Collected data
* Begin *

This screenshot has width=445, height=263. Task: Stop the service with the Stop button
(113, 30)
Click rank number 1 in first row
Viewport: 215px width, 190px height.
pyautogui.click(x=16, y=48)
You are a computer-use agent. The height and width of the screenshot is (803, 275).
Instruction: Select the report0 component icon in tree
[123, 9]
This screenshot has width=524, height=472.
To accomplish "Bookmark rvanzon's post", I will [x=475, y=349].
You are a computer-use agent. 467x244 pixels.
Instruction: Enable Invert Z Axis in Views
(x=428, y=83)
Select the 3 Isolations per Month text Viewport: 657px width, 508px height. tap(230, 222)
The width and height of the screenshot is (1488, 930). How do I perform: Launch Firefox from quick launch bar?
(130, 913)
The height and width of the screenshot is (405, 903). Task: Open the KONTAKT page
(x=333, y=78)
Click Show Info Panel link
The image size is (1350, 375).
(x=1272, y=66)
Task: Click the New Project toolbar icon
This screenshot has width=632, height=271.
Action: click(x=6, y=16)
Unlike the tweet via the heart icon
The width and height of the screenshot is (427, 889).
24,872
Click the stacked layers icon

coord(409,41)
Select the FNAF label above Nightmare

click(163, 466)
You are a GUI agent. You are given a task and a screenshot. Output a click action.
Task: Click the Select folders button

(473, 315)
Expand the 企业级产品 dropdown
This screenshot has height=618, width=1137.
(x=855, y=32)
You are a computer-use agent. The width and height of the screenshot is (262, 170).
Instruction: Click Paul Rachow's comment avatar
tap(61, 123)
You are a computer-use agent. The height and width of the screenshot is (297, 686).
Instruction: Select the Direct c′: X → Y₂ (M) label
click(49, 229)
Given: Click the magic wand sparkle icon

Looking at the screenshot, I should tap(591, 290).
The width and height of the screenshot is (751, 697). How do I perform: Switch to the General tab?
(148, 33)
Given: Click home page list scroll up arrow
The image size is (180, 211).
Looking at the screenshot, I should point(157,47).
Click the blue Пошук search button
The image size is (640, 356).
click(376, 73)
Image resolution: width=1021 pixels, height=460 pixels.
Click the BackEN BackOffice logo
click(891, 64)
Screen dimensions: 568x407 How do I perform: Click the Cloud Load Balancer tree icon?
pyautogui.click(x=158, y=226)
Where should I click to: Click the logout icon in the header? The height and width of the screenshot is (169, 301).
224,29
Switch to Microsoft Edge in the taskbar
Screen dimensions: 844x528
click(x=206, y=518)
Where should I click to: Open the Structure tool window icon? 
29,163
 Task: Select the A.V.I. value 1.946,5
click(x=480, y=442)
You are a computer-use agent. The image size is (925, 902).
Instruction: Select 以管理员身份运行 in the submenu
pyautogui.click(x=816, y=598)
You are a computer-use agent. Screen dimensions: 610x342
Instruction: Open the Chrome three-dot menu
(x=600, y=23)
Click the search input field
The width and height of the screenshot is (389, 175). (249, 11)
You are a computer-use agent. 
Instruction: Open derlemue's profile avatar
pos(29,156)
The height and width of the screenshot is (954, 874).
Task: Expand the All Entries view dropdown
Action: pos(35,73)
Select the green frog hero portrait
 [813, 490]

* End *

▸ **Requirement**:
Identify every line in the Collected data above that contains the word "Open", and copy each such line in full.

▸ **Expected output**:
The height and width of the screenshot is (405, 903). Task: Open the KONTAKT page
Where should I click to: Open the Structure tool window icon? 
Instruction: Open the Chrome three-dot menu
Instruction: Open derlemue's profile avatar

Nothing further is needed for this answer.